======== Data supplied ========
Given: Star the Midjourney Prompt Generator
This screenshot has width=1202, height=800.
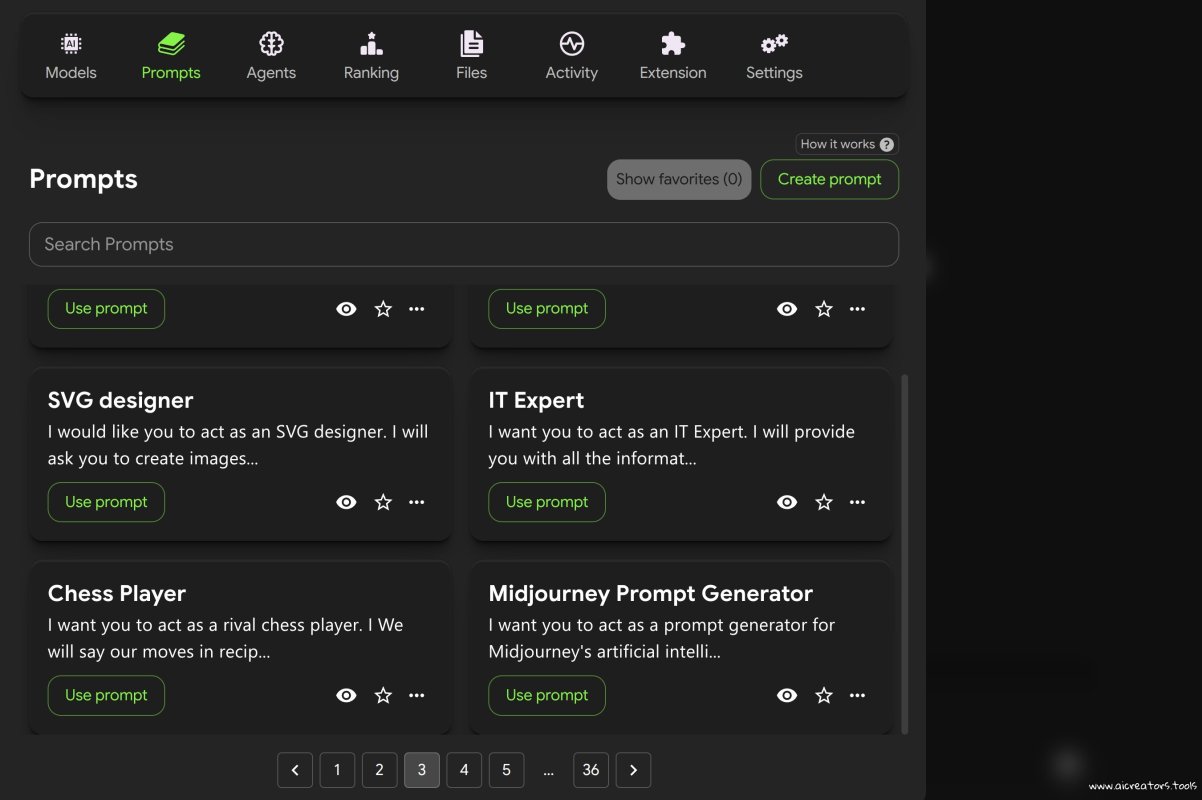Looking at the screenshot, I should pyautogui.click(x=823, y=695).

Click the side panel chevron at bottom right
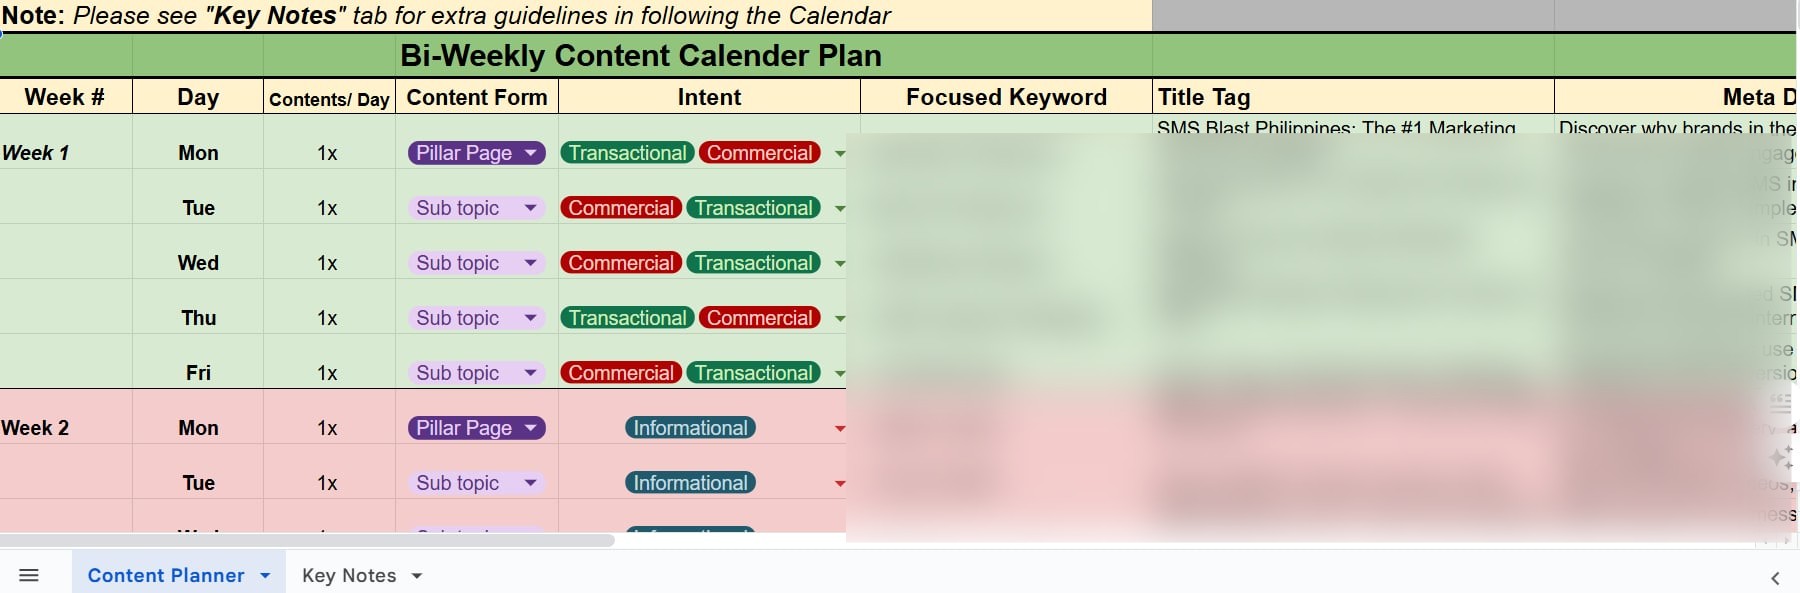[x=1775, y=578]
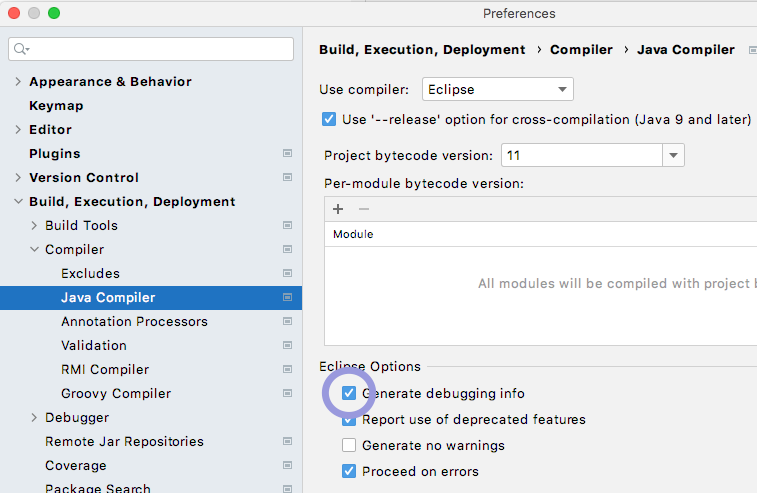Image resolution: width=757 pixels, height=493 pixels.
Task: Click the project-level icon beside Version Control
Action: pyautogui.click(x=287, y=178)
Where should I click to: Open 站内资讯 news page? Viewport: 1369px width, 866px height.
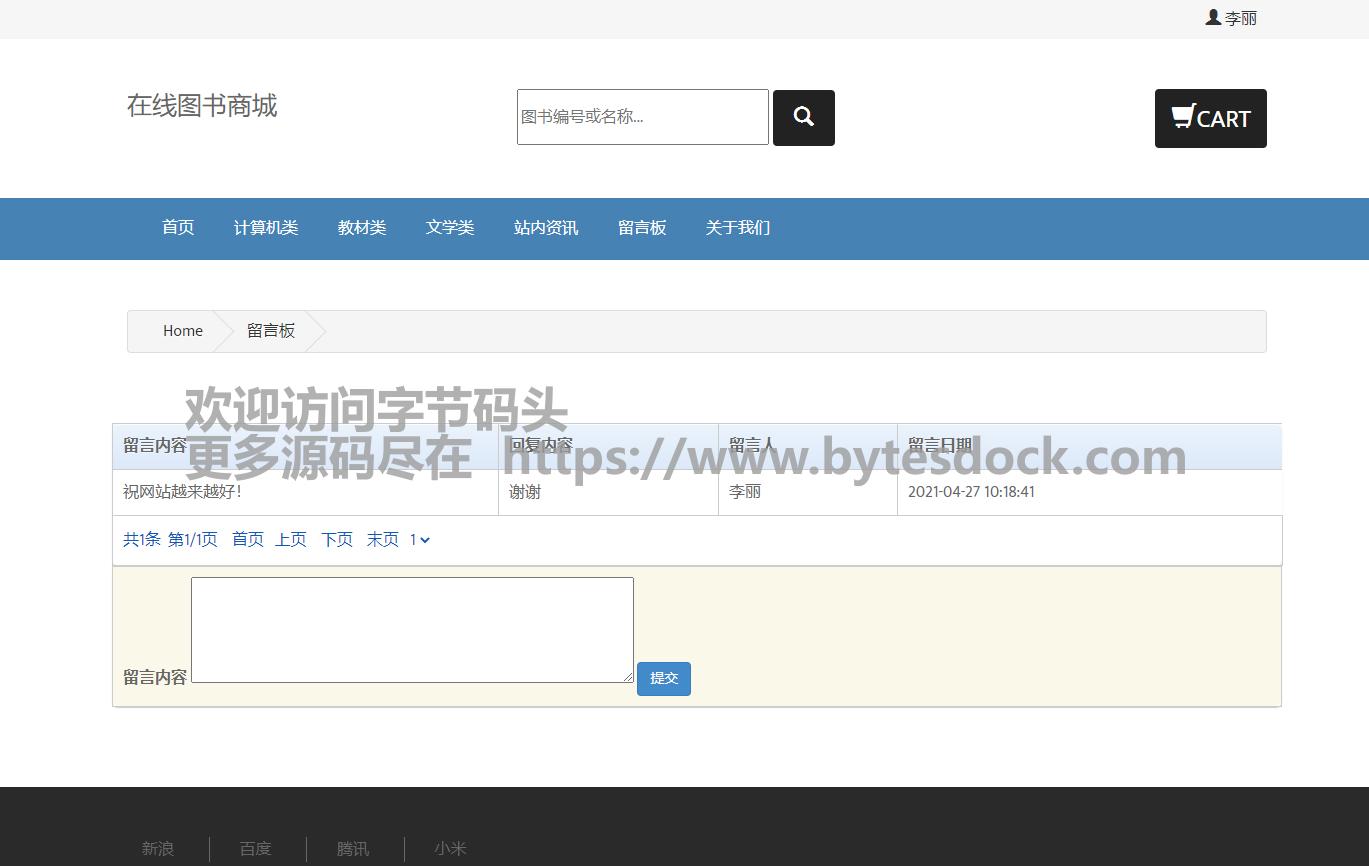coord(546,228)
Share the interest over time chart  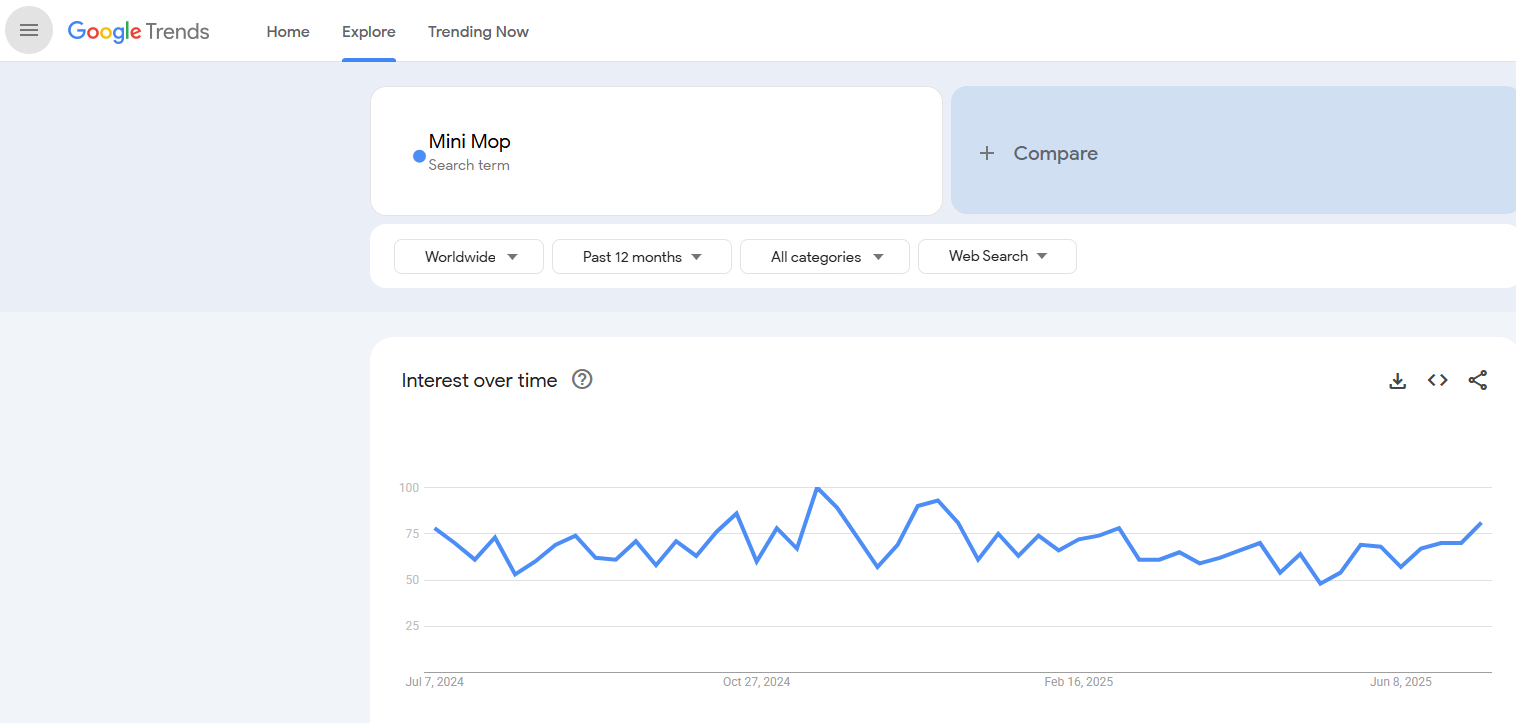click(1477, 380)

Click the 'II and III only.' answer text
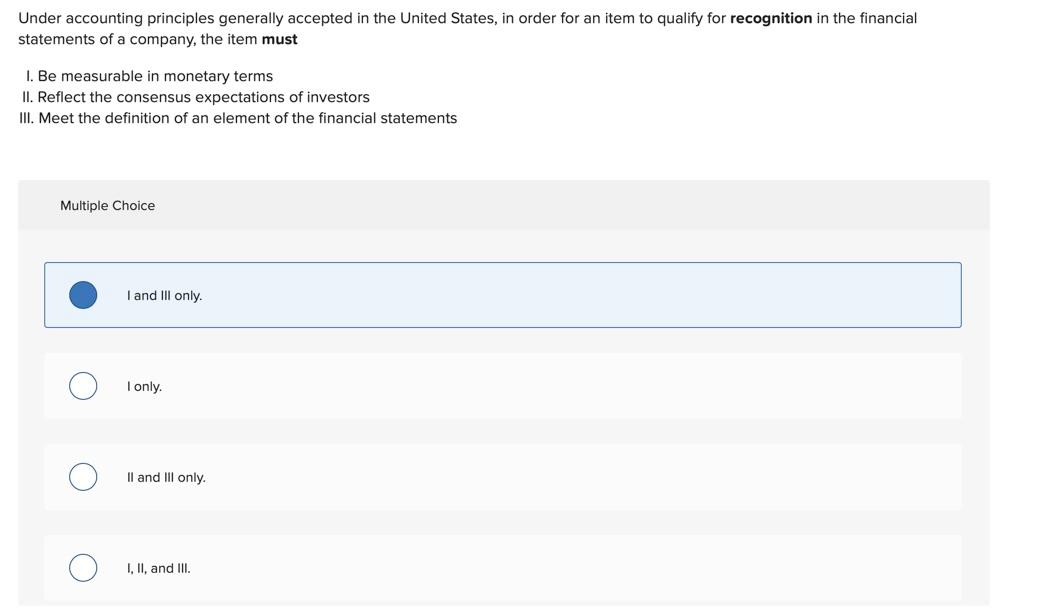click(166, 477)
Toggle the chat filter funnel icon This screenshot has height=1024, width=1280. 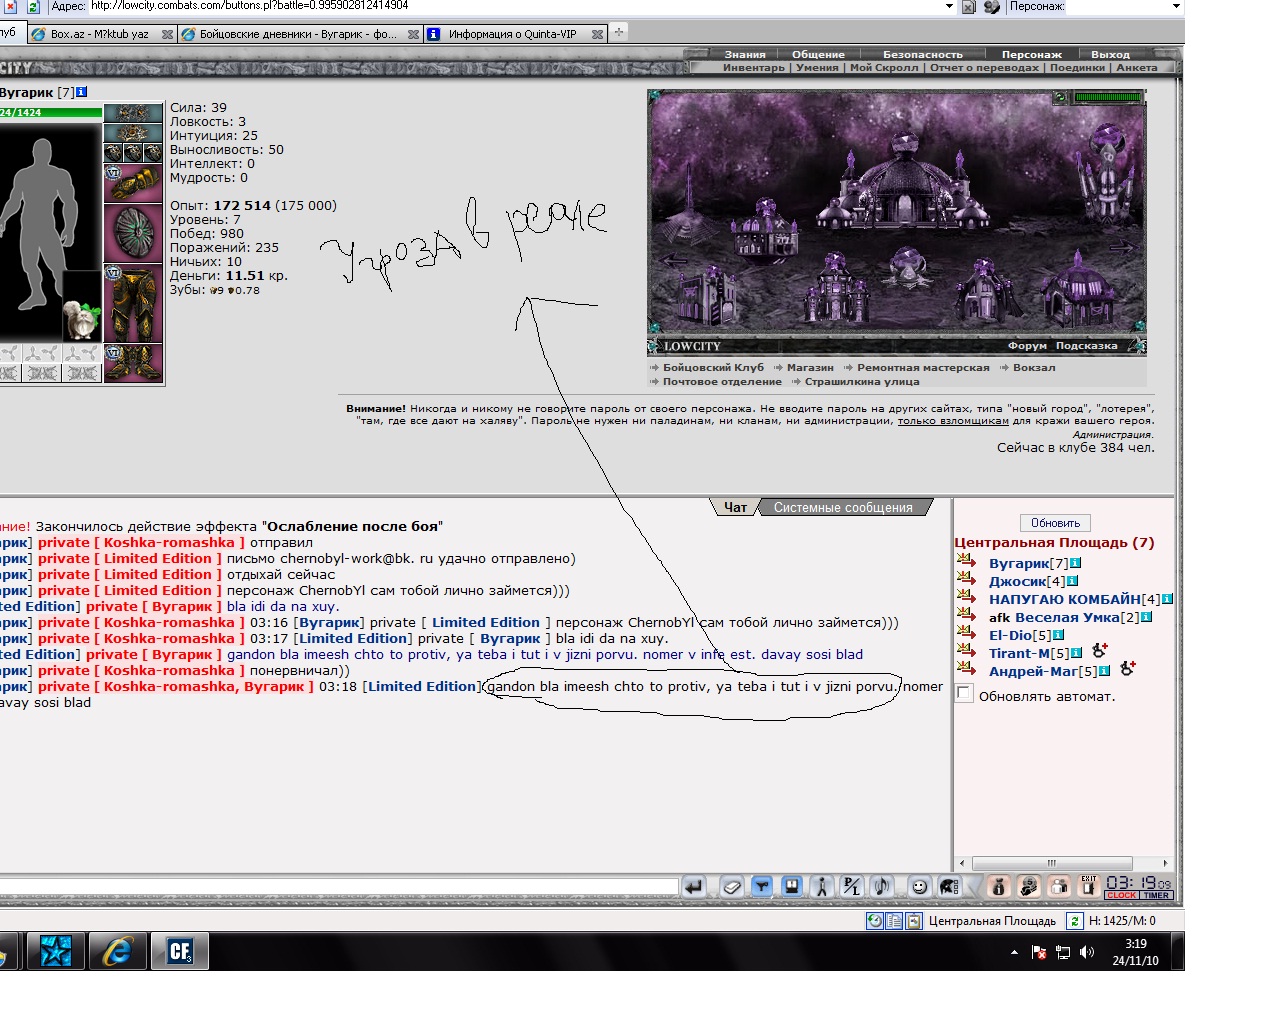[x=762, y=886]
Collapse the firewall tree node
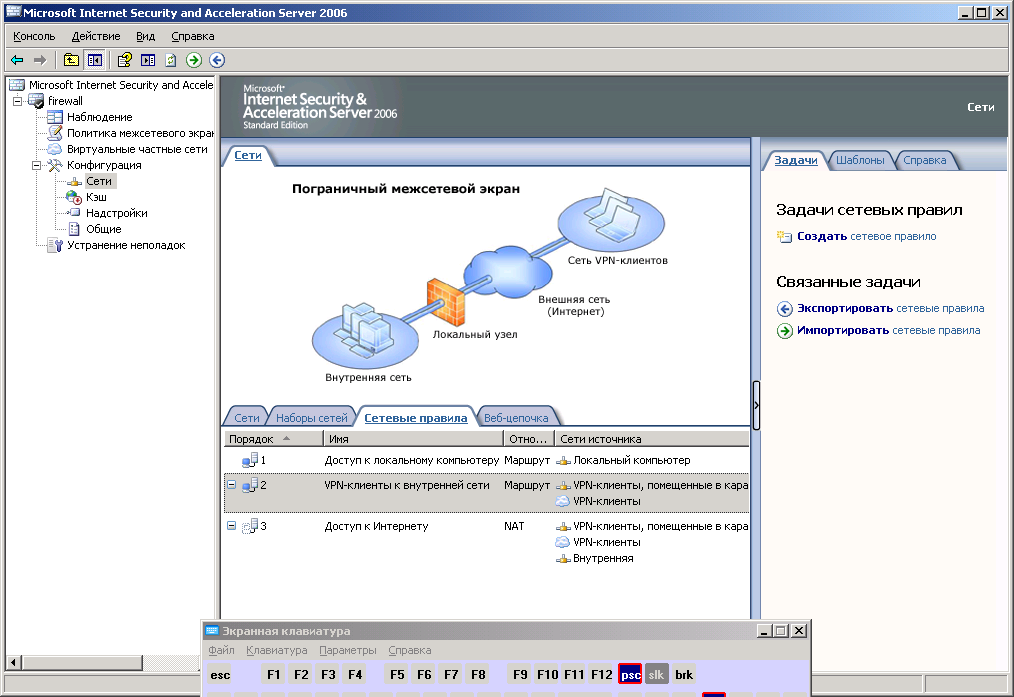The width and height of the screenshot is (1014, 697). pyautogui.click(x=18, y=101)
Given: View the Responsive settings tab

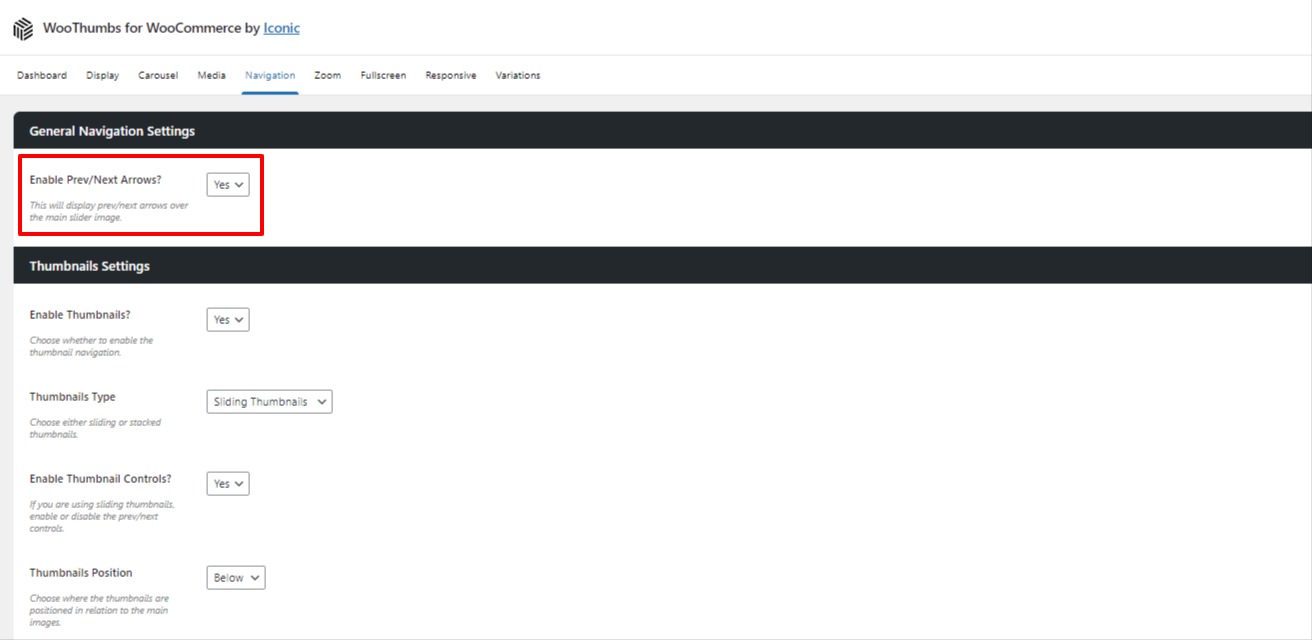Looking at the screenshot, I should pyautogui.click(x=450, y=75).
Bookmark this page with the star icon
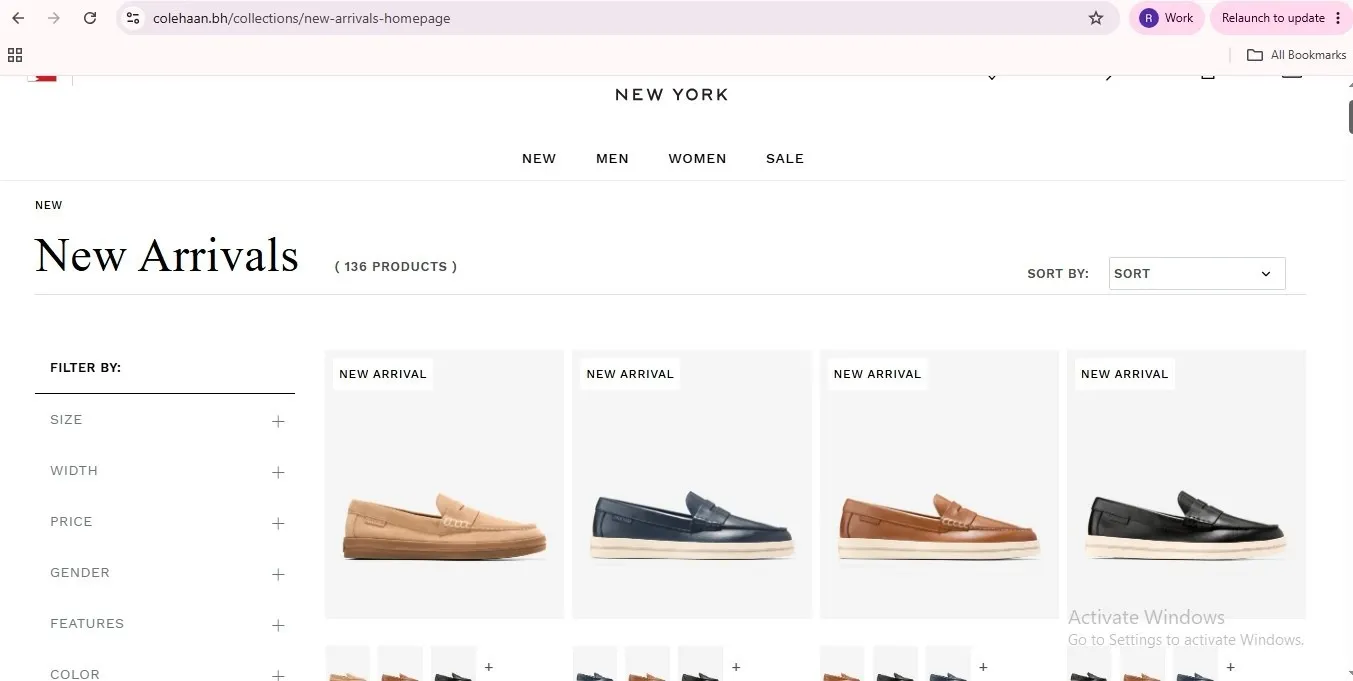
========
Task prompt: Please retype exactly the lines from the line containing "Given: View the Responsive settings tab" through the final line of the records above, inclusive, leaving out any pictures.

Your solution:
Given: View the Responsive settings tab

Looking at the screenshot, I should pyautogui.click(x=450, y=75).
Bookmark this page with the star icon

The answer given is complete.